• [WHAT YOU HAVE TO DO]:
An exact copy of every record below is required, with the pictures left out.

• [RECORDS SUPPLIED]:
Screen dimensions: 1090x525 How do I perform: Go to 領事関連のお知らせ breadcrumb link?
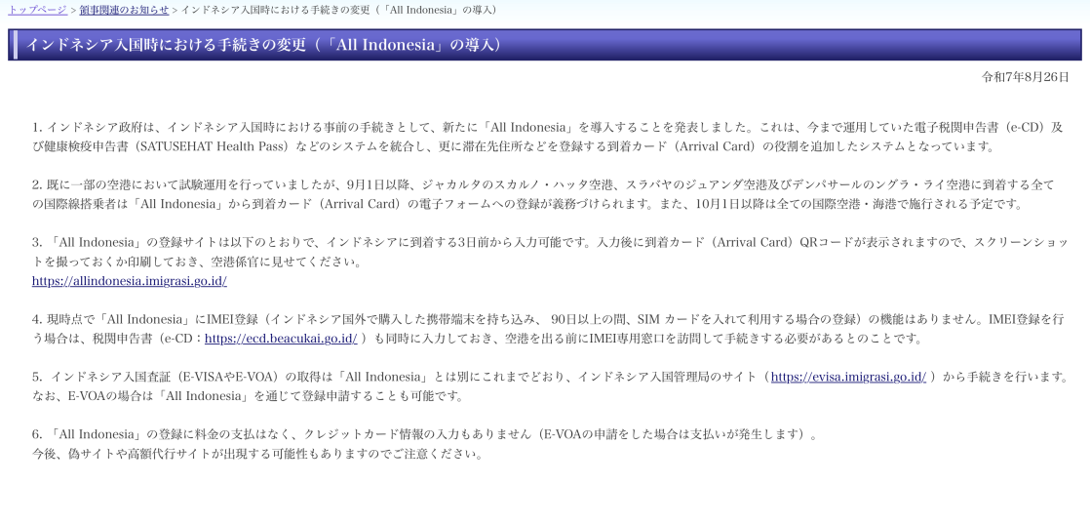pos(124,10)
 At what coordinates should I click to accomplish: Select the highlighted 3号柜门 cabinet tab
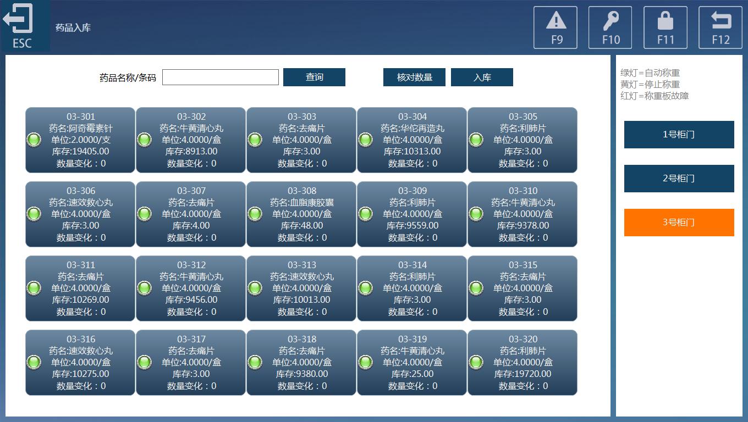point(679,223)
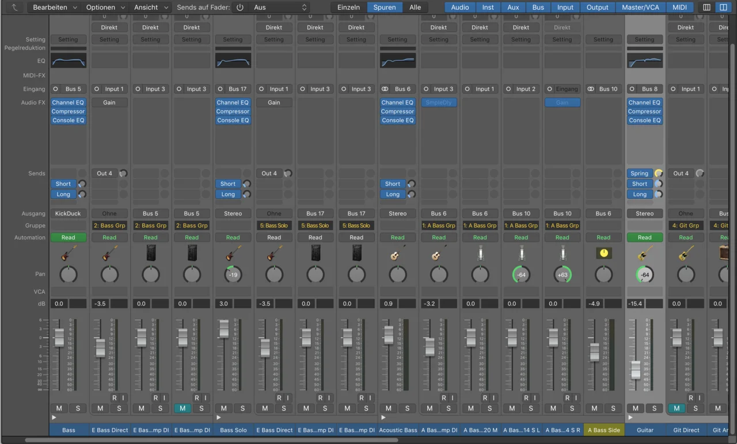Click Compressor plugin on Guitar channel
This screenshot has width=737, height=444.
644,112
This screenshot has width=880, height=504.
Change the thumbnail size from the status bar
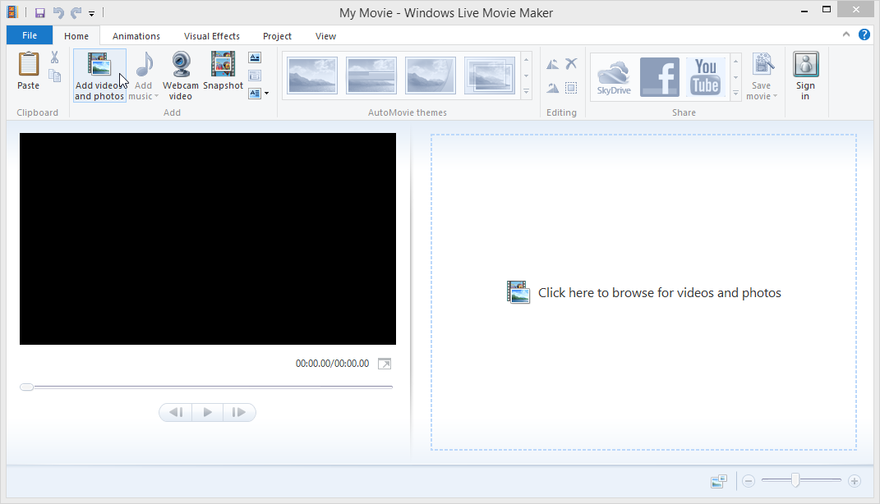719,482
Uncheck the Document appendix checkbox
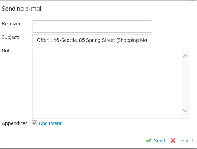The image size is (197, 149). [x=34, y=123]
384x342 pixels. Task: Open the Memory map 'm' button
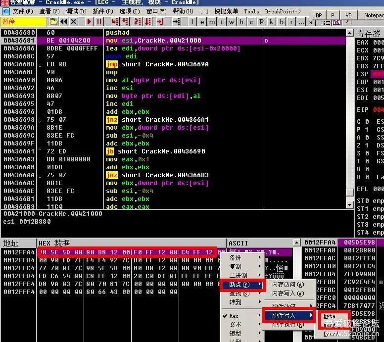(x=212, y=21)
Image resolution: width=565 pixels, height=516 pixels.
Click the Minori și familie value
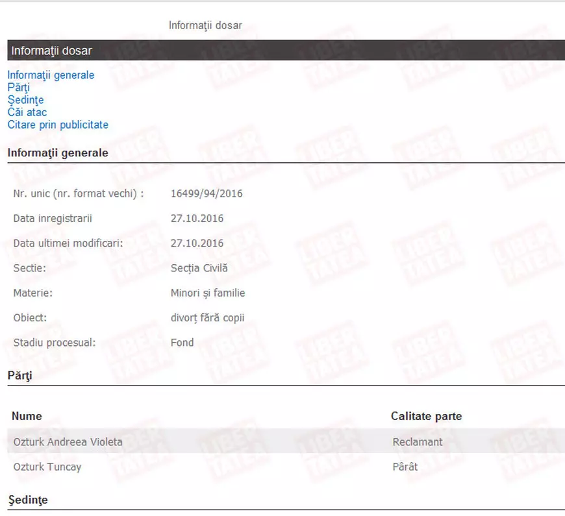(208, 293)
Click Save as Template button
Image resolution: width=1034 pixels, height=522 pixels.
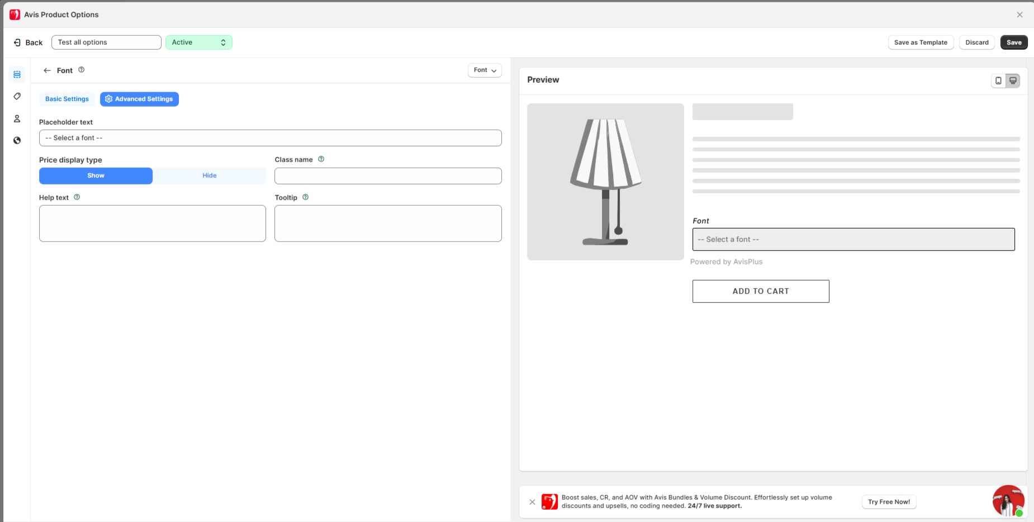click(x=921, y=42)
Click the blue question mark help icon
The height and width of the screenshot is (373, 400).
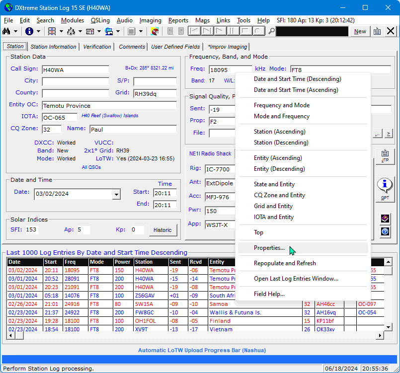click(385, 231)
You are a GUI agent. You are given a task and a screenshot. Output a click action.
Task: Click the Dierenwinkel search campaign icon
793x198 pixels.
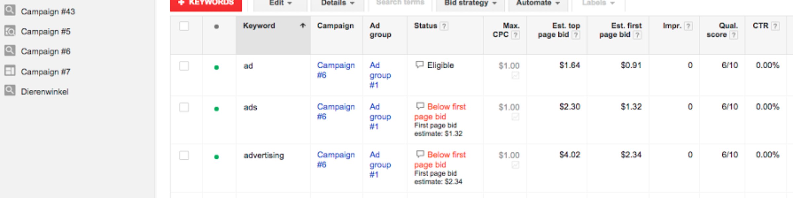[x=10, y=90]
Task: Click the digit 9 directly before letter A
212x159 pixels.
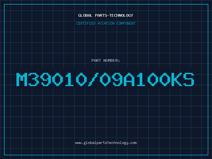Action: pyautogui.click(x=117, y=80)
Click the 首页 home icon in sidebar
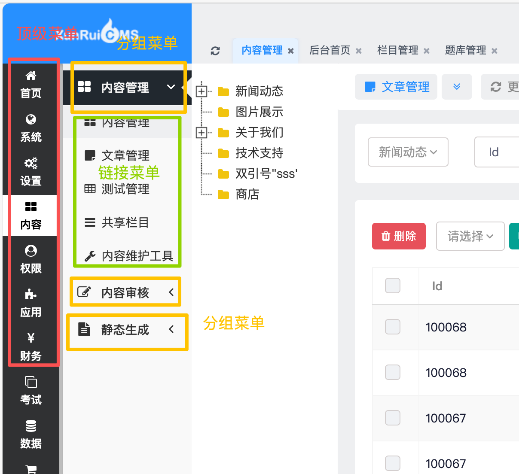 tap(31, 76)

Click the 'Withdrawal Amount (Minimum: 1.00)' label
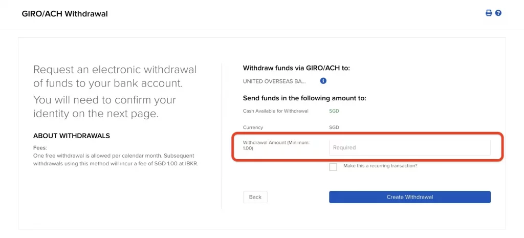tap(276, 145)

• [WRITTEN RESPONSE]:
Screen dimensions: 1090x525 How do I perform: Go to 領事関連のお知らせ breadcrumb link?
pos(124,10)
 At what coordinates should I click to accomplish: Select the highlighted 3号柜门 cabinet tab
point(679,223)
Click Compressor plugin on Guitar channel
This screenshot has width=737, height=444.
644,112
This screenshot has width=880, height=504.
Change the thumbnail size from the status bar
719,482
Uncheck the Document appendix checkbox
The image size is (197, 149). [x=34, y=123]
384x342 pixels. Task: Open the Memory map 'm' button
(x=212, y=21)
Image resolution: width=565 pixels, height=516 pixels.
Click the Minori și familie value
(208, 293)
Click Save as Template button
Image resolution: width=1034 pixels, height=522 pixels.
click(x=921, y=42)
Click the blue question mark help icon
The height and width of the screenshot is (373, 400).
click(385, 231)
You are a GUI agent. You are given a task and a screenshot. Output a click action.
Task: Click the Dierenwinkel search campaign icon
793x198 pixels.
[x=10, y=90]
Task: Click the digit 9 directly before letter A
212x159 pixels.
Action: pyautogui.click(x=117, y=80)
Click the 首页 home icon in sidebar
 tap(31, 76)

Click the 'Withdrawal Amount (Minimum: 1.00)' label
tap(276, 145)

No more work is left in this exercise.